"Kaybolarak öğrenirsin ya
Bilmediğin bir şehri
Kaybolarak öğreniyorum
Gözlerinin rengini" mısralarıyla başlamıştı bir şehrin hikayesi. Uzun bir hikaye olsun istiyorum bu kez sonu mutluluklara ve umutlara çıkan. Yarım yamalık, bölük pörçük duygularla sırtıma yüklediğim anılardan yavaş yavaş kurtularak hafifliğin tadını çıkarmaktı tek arzum. Gecenin karanlığına da aldırmıyordum, sırtımdaki kambura da. Yorgun yorgun yürüyordum sadece Veysel misali uzun ince bir yolda. Ve sadece sokak lambasının aydınlattığı bir sokakta.

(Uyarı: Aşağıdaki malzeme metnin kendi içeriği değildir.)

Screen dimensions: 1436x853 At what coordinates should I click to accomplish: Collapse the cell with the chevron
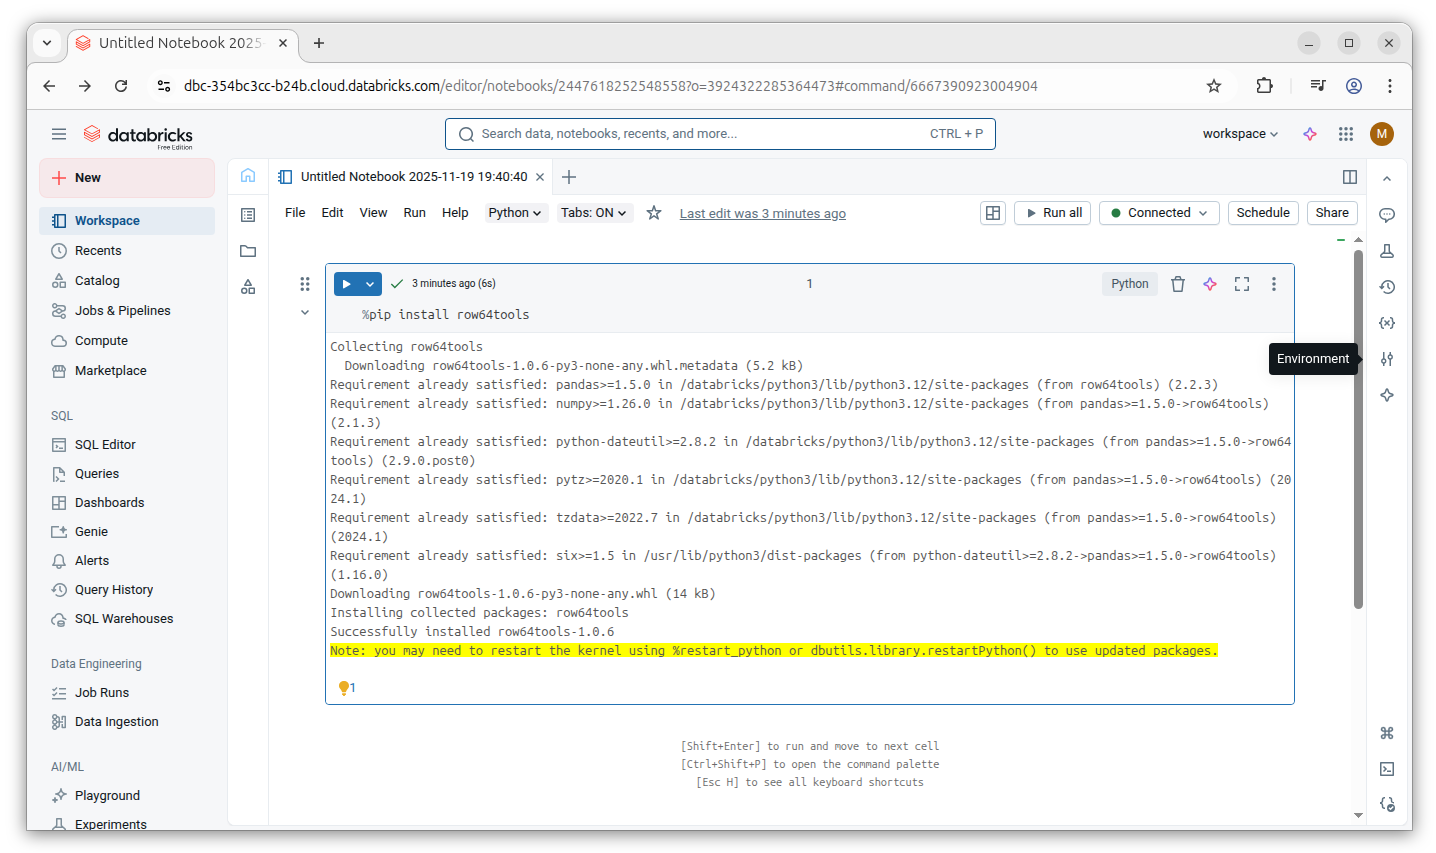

Hikayeler devşirirken azar azar kentin sokaklarından, bir hikaye daha takıldı sırtımdaki kambura. Bir bedevi hikayesi geldi sonra aklıma. Şöyle geçiyordu aklımdan hikaye...
Adamın biri çölde aç-susuz kalmış. Yardım isteyecek kimsecikler de yokmuş etrafında. Derken devesiyle giden bir bedevi görünmüş uzaktan. Adama yaklaşmış. Ölmek üzere olan adama suyundan ve azığından vermiş. Adam aradan biraz zaman geçince yavaş yavaş kendine gelmiş. Kendini toparlayınca da bedeviyi dövmüş ve devesine atladığı gibi gitmek istemiş. Bedevi can havliyle seslenmiş adama.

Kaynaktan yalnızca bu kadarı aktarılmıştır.